Icebreaker founder Jeremy Moon says it's upsetting when jobs are shifted out of New Zealand - especially when you helped create them.
Moon's comment follows news that US retail giant VF Corporation, which bought Icebreaker four years ago, plans a major restructure at the merino wool company's Ponsonby-based office.
Icebreaker, which operates 16 shops in New Zealand, six in Australia and 15 in North America, was sold to VF Corporation, the owner of The North Face, Vans and Timberland brands in November 2017 for $288 million.
The Kiwi company, founded by Moon in 1995, is looking to shed up to 50 staff as its parent company looks to expand its global operations and expand its product offering from outdoor clothing to casual everyday wear and smart workwear.
As of October, the Icebreaker entity will cease trading and the business will be split into three new entities - two set to be based out of the Ponsonby head office and one in Switzerland.
VF Corporation was vague on details, and would not specify which divisions of the business would be moved offshore, but said jobs that were focused on the global business were among those that would be disestablished.
It said the restructure would simplify operations and allow roles to be "situated closer to the markets they support".
Plans to cull between 40-50 local staff equates to more than a third of the retailer's 112-person workforce.
"It's upsetting when jobs are shifted out of New Zealand, especially when you helped create them," Moon told the Herald.

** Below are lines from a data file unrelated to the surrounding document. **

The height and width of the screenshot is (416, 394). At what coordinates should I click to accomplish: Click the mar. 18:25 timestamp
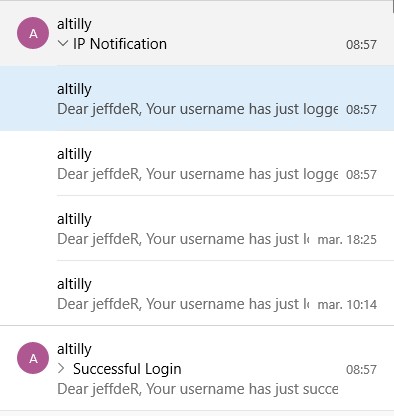click(x=347, y=239)
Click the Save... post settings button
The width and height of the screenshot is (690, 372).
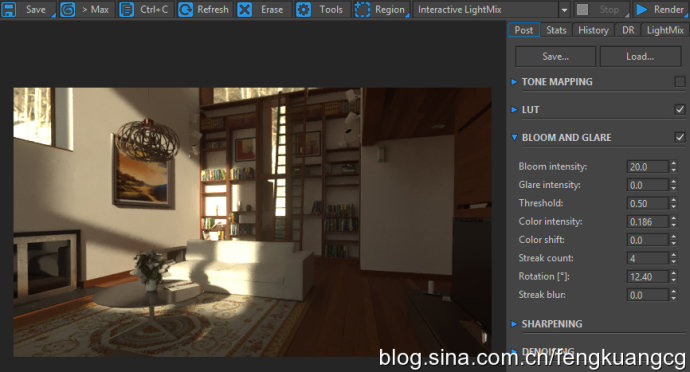tap(555, 56)
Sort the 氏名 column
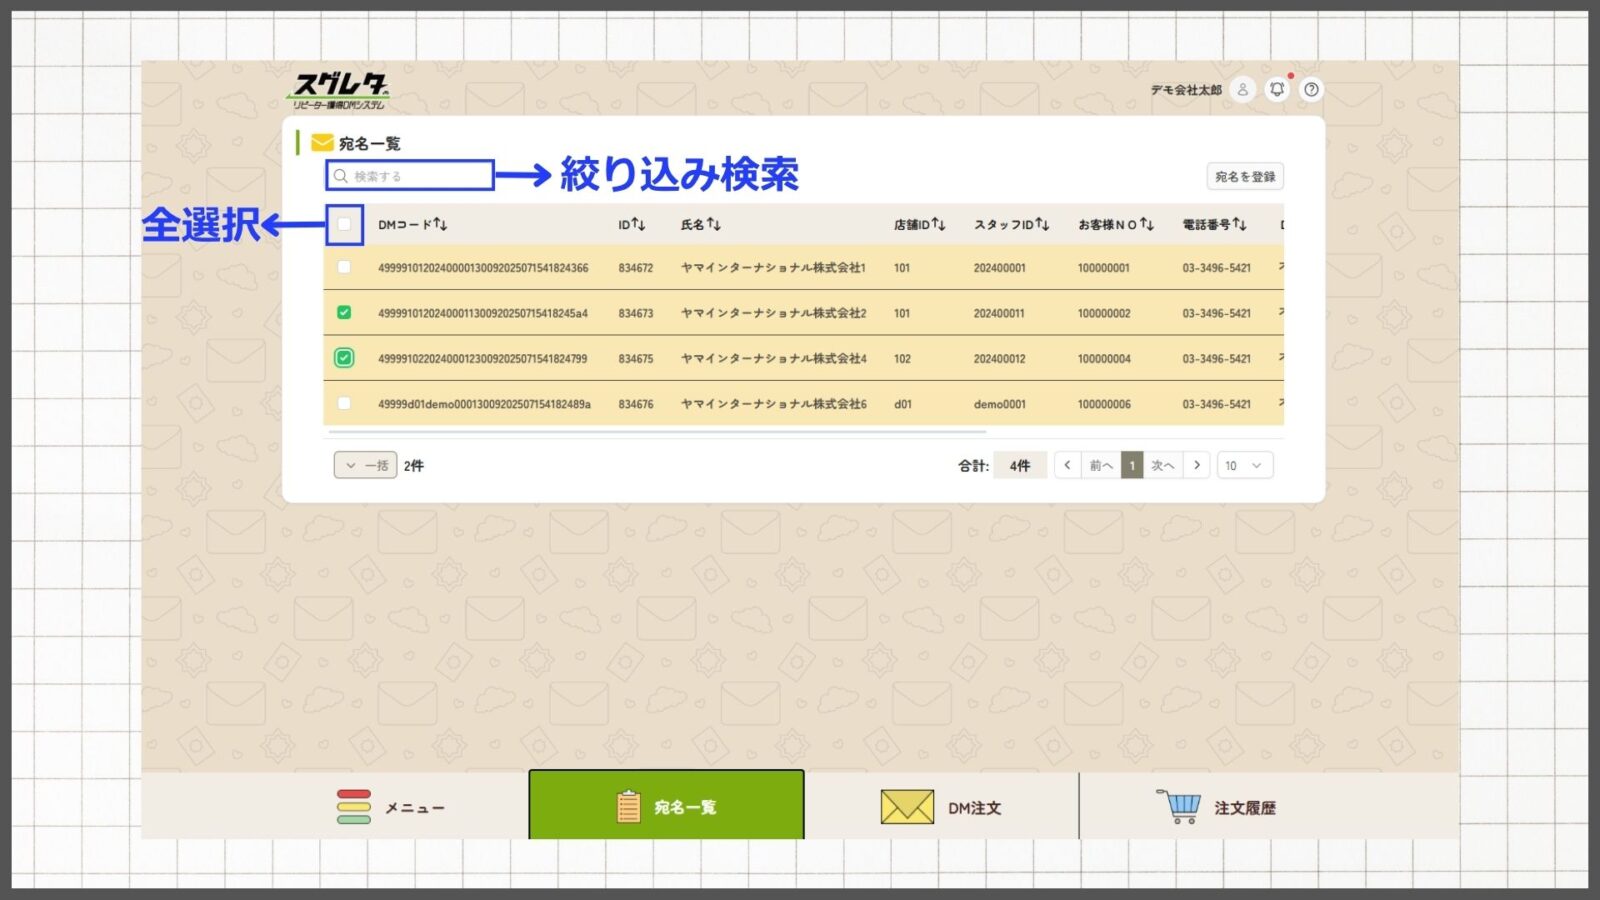1600x900 pixels. coord(714,225)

"Thank goodness the majority of the roles are staying here, and also new ones created to further develop the NZA and China markets. Ultimately the goal of Icebreaker is to have a tectonic impact on the global outdoor market, using New Zealand merino as the superior choice to synthetics, and this will certainly amplify that."

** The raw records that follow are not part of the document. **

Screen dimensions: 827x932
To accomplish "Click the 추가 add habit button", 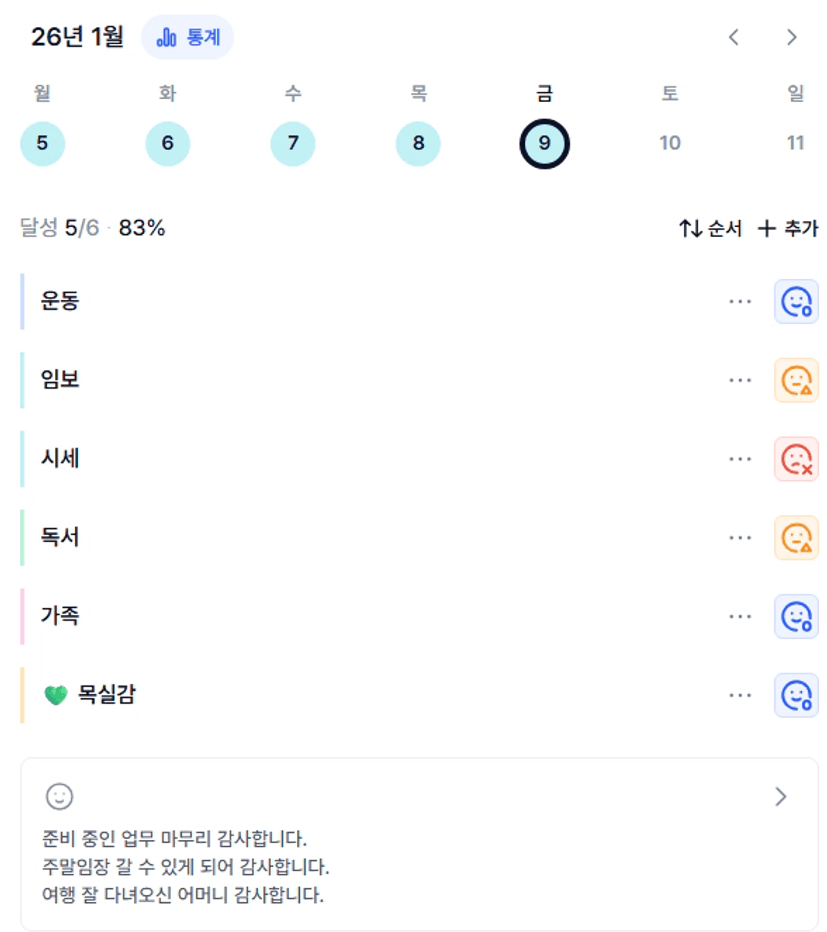I will coord(788,229).
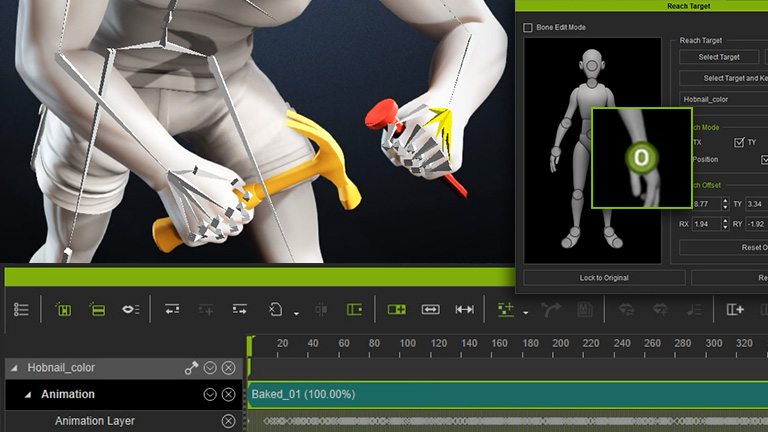Click frame 100 on the timeline ruler
The image size is (768, 432).
coord(408,344)
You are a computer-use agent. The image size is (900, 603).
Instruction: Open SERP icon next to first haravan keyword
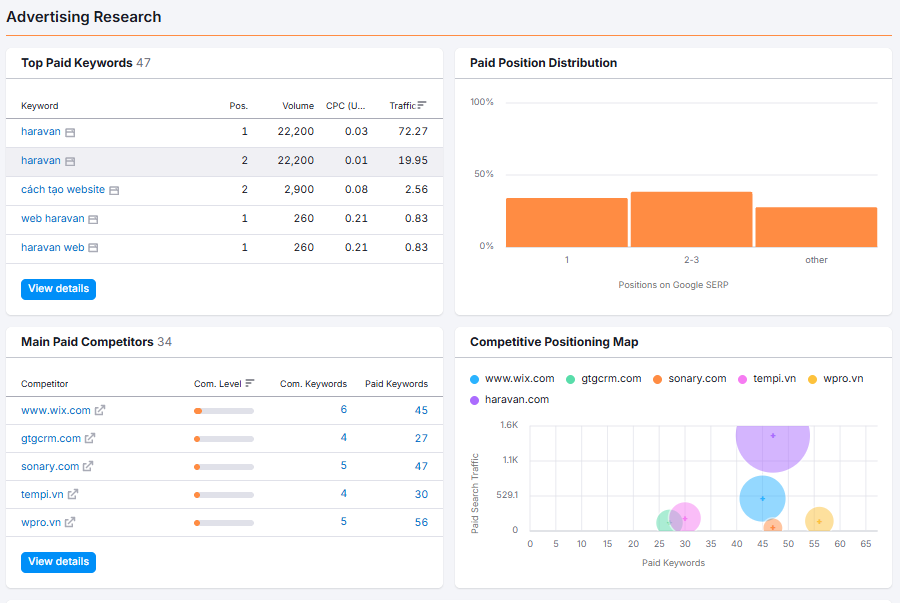coord(70,133)
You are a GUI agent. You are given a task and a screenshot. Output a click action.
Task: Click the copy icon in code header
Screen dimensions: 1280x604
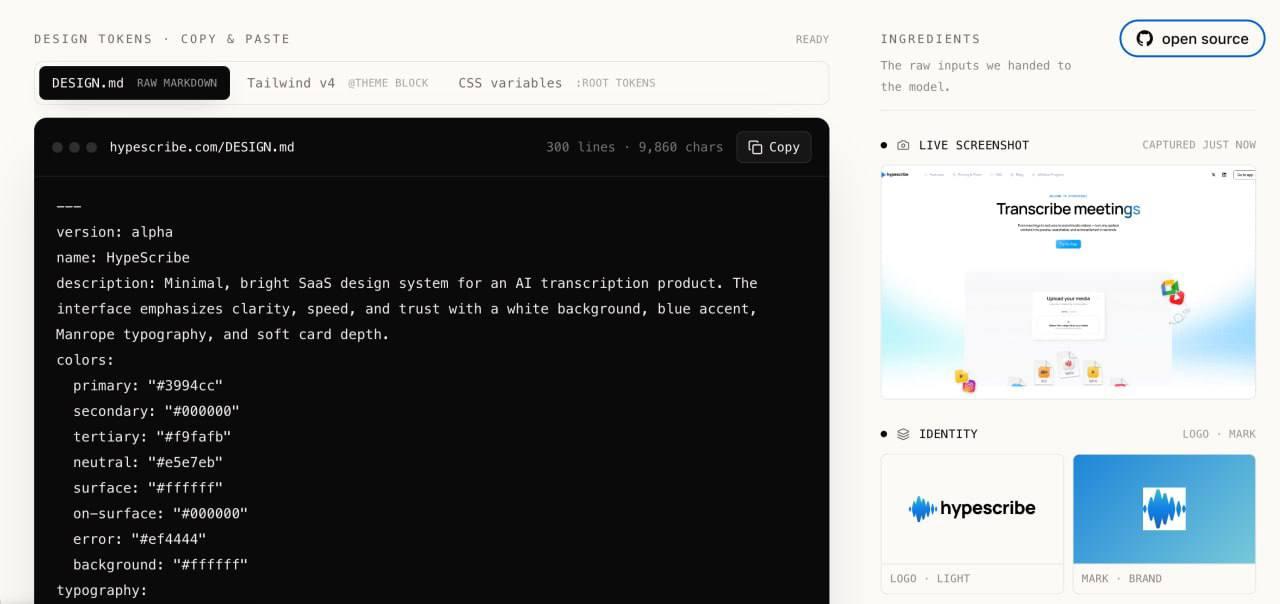coord(755,147)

Despite expressing disappointment at local job losses, Moon said VF Corp was a great company and that its ambitious plans for Icebreaker globally were "exciting".

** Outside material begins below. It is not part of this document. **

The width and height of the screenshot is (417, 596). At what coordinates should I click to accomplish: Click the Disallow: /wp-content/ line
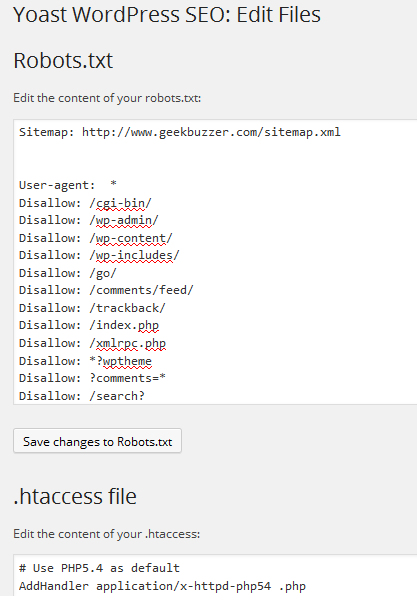[96, 238]
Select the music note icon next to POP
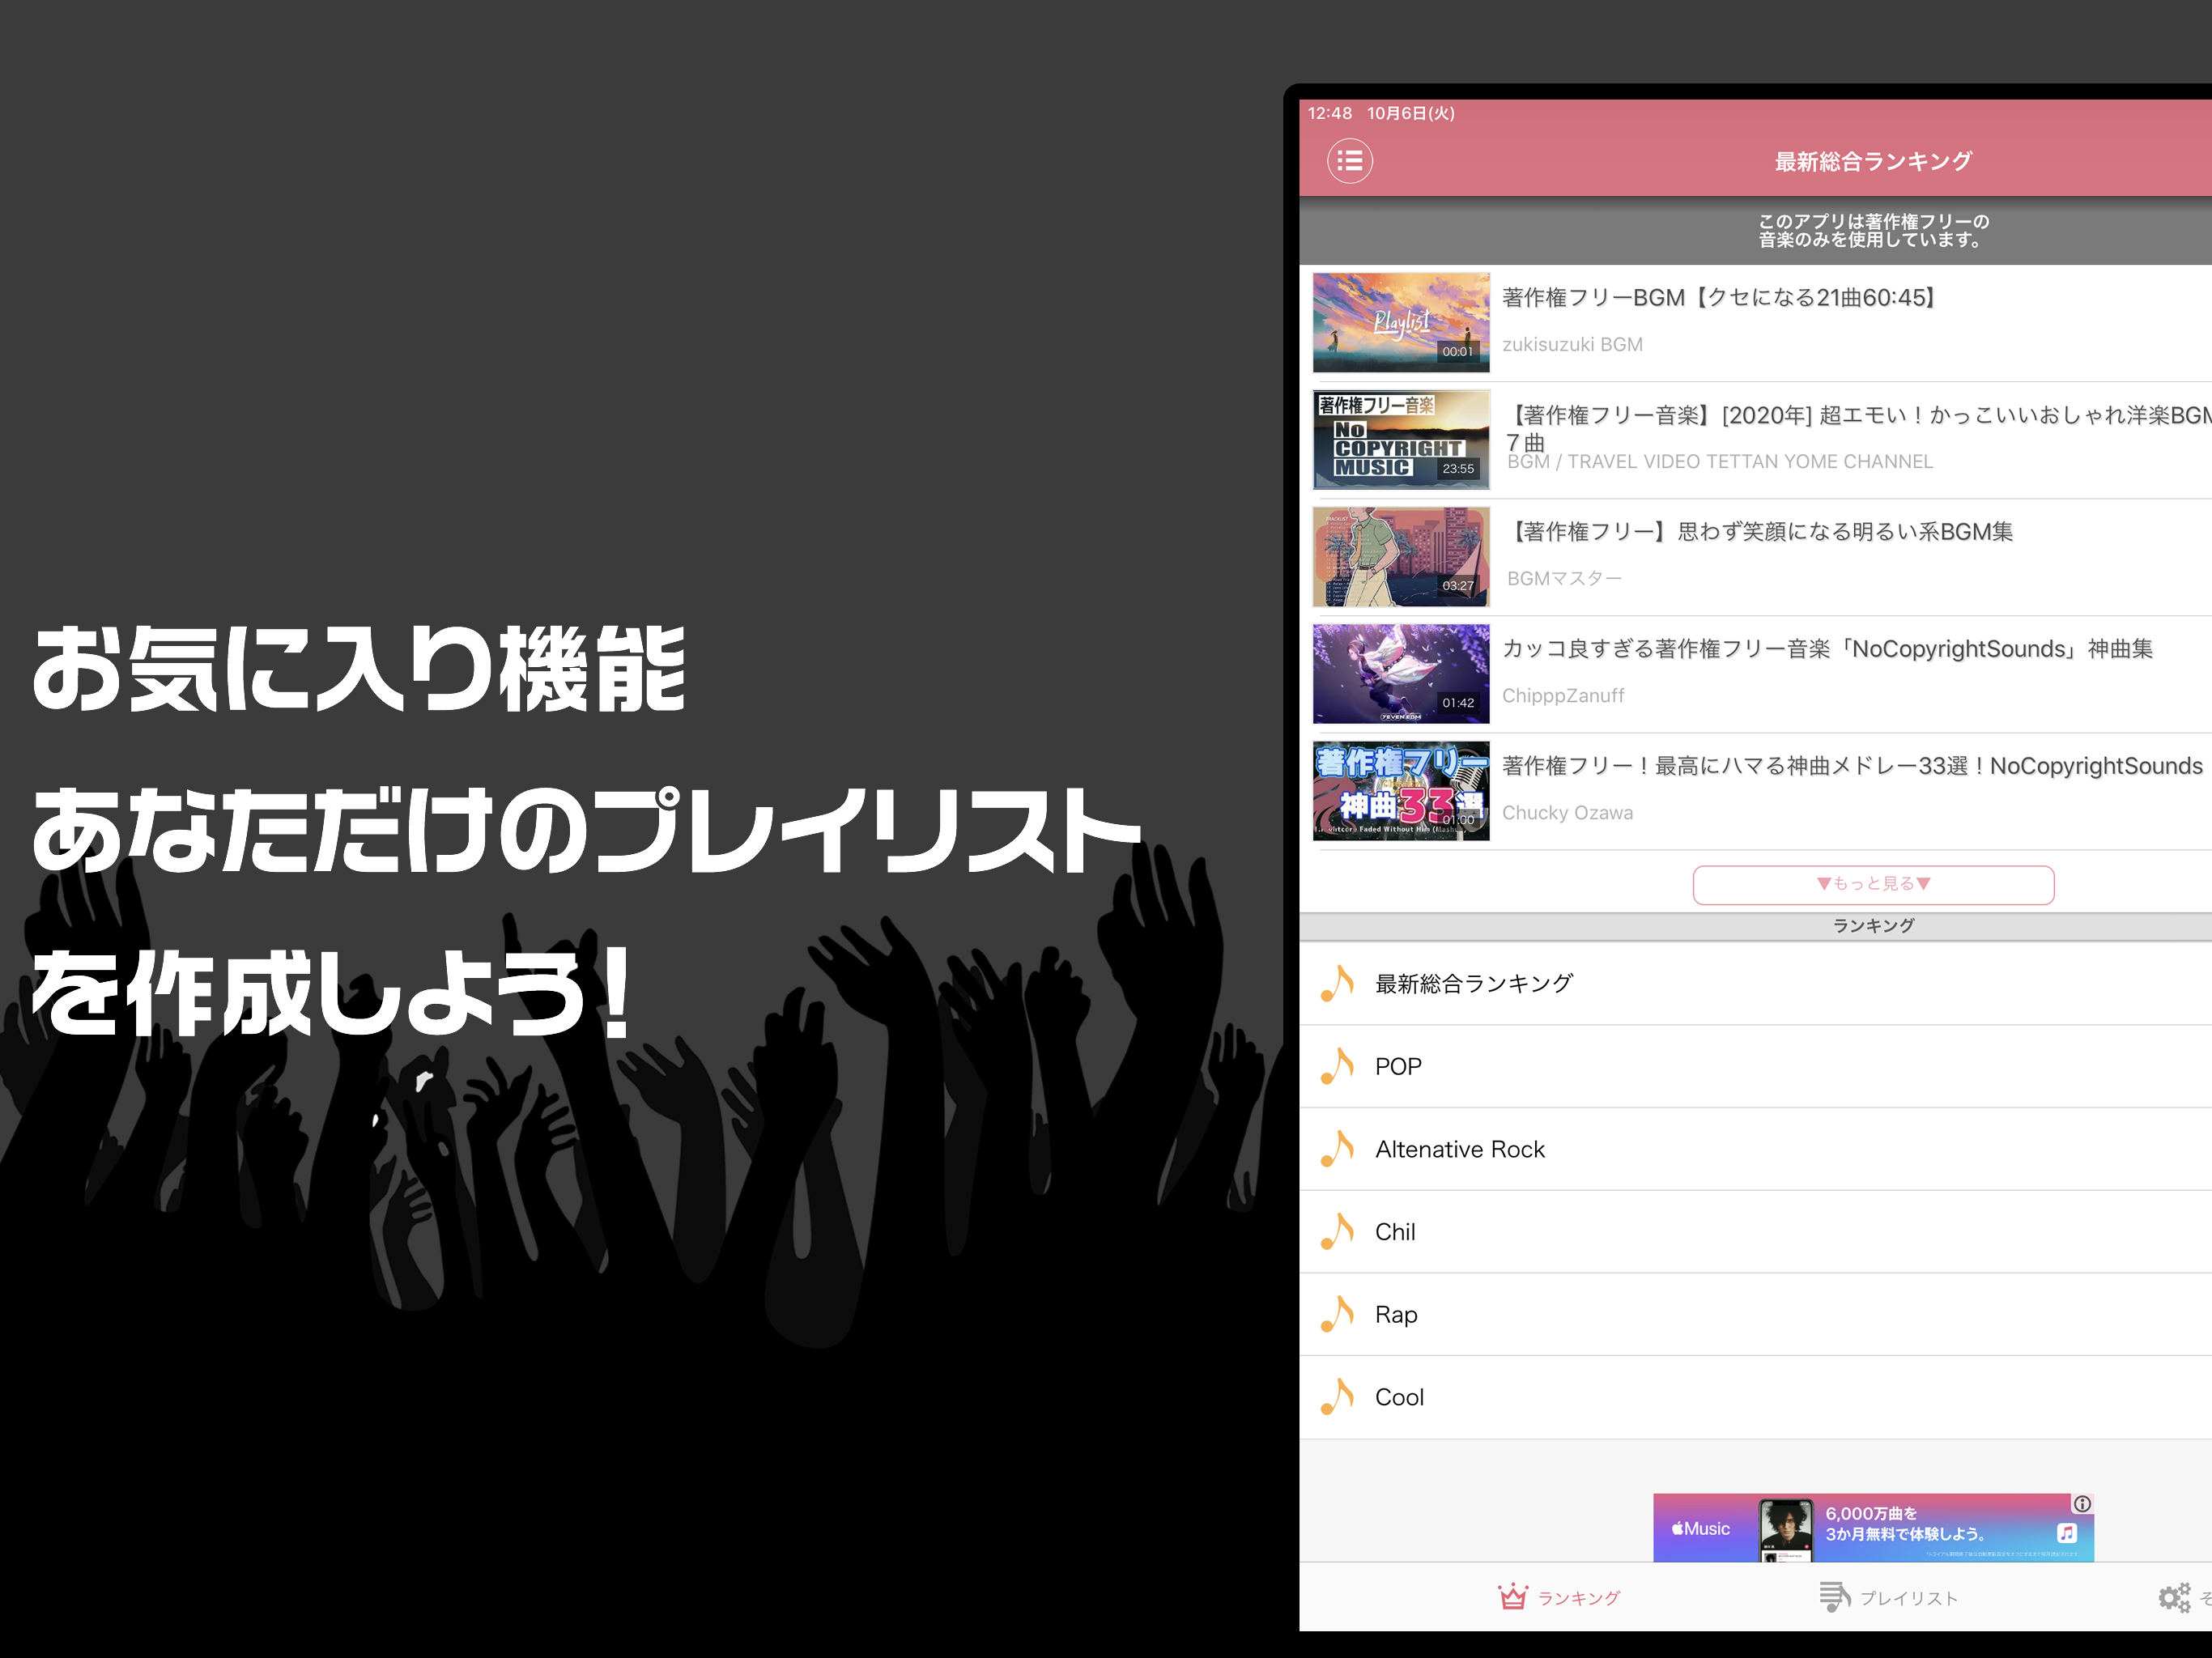Screen dimensions: 2212x1658 pos(1337,1066)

At age 24, Moon stumbled across a merino farm in a series of coincidental events and was so inspired by the experience that he set out to create his own garments.
He started the business with $200,000 that he mustered up from friends, his parents and parents of friends to start the company.
The entrepreneur who now runs pet care business Animals Like Us pocketed $95 million from the sale of Icebreaker to VF Corporation.